Exercise goal
Let the output be exactly the lines from the one containing "Das Haus (33, 95)" through the end of the records below, both included.

[[ Source records open ]]

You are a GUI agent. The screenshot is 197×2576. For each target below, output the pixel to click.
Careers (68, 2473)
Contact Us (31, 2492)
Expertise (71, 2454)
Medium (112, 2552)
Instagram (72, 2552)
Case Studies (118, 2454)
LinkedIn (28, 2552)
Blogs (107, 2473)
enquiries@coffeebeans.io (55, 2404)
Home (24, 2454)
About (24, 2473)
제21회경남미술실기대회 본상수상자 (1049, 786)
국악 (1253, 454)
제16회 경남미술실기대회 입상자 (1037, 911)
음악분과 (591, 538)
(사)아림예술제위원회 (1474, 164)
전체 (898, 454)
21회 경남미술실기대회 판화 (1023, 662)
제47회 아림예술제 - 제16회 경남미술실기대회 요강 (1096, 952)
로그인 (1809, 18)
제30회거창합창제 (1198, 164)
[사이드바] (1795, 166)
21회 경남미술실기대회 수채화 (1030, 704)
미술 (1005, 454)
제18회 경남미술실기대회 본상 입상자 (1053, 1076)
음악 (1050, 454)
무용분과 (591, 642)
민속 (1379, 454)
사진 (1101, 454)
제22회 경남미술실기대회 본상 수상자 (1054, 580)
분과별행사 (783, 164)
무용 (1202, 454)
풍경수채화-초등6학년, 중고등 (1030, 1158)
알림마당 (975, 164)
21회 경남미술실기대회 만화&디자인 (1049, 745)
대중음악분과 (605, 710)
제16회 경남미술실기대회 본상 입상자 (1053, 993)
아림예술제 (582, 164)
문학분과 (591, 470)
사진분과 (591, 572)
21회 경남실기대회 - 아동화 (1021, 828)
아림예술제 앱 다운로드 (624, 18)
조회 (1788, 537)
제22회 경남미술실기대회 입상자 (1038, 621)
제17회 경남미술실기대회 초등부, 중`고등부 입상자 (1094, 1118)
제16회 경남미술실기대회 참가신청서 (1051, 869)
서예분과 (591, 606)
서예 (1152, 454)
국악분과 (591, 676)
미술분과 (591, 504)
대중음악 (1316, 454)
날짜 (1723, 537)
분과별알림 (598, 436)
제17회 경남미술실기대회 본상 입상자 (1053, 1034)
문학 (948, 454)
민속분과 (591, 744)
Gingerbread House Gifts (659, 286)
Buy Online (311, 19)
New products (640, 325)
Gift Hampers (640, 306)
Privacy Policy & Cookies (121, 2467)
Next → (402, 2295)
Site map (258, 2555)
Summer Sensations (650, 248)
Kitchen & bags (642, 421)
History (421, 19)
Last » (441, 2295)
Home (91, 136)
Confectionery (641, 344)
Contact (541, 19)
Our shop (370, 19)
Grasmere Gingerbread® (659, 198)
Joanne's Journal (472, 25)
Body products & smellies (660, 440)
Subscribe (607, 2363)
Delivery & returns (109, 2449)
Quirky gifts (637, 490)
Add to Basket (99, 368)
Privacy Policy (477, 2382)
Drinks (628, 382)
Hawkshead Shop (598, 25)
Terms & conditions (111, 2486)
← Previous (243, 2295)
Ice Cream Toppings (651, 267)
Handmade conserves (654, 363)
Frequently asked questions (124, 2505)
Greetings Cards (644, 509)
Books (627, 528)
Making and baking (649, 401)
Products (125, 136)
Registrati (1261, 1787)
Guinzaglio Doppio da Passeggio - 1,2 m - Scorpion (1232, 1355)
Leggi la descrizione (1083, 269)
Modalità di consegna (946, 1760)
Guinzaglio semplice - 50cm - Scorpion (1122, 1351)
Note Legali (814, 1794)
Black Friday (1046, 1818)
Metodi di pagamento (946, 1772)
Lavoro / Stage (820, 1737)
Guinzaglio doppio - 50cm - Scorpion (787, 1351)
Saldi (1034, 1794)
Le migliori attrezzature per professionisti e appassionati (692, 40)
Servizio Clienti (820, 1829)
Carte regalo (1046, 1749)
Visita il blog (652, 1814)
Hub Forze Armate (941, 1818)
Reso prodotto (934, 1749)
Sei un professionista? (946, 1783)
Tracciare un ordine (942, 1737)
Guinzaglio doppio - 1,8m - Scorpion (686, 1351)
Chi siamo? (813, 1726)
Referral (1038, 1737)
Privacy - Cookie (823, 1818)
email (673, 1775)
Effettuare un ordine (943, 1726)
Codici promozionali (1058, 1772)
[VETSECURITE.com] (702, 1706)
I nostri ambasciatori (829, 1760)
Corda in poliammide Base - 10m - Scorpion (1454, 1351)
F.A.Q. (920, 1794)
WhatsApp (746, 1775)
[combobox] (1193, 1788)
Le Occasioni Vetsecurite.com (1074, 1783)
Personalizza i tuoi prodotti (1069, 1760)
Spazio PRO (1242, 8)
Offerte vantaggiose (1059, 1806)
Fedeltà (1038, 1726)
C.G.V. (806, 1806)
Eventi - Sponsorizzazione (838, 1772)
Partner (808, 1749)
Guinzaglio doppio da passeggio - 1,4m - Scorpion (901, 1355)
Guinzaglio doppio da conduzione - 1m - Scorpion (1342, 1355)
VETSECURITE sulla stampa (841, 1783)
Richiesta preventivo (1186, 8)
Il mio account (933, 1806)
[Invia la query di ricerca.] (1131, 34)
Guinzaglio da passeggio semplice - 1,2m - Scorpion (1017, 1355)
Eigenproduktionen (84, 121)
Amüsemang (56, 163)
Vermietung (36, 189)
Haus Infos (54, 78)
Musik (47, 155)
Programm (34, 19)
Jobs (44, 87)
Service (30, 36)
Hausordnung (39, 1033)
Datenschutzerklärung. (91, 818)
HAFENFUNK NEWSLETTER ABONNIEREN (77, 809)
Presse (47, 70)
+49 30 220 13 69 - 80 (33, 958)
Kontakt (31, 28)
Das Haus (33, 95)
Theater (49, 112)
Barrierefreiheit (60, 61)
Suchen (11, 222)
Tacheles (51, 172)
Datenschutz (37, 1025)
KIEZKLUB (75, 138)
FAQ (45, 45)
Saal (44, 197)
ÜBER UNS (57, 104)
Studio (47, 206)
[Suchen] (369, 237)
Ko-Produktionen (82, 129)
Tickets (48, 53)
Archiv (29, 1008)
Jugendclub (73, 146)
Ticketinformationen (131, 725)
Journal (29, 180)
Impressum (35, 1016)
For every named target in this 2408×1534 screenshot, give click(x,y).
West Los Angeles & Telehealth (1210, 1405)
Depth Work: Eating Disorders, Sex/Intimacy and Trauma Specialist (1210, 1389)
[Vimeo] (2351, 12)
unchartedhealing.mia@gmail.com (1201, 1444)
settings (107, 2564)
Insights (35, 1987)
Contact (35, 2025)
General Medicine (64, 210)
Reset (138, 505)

[[ Source records closed ]]

Solution to this problem
Das Haus (33, 95)
Theater (49, 112)
Barrierefreiheit (60, 61)
Suchen (11, 222)
Tacheles (51, 172)
Datenschutz (37, 1025)
KIEZKLUB (75, 138)
FAQ (45, 45)
Saal (44, 197)
ÜBER UNS (57, 104)
Studio (47, 206)
[Suchen] (369, 237)
Ko-Produktionen (82, 129)
Tickets (48, 53)
Archiv (29, 1008)
Jugendclub (73, 146)
Ticketinformationen (131, 725)
Journal (29, 180)
Impressum (35, 1016)
For every named target in this 2408×1534 screenshot, give click(x,y).
West Los Angeles & Telehealth (1210, 1405)
Depth Work: Eating Disorders, Sex/Intimacy and Trauma Specialist (1210, 1389)
[Vimeo] (2351, 12)
unchartedhealing.mia@gmail.com (1201, 1444)
settings (107, 2564)
Insights (35, 1987)
Contact (35, 2025)
General Medicine (64, 210)
Reset (138, 505)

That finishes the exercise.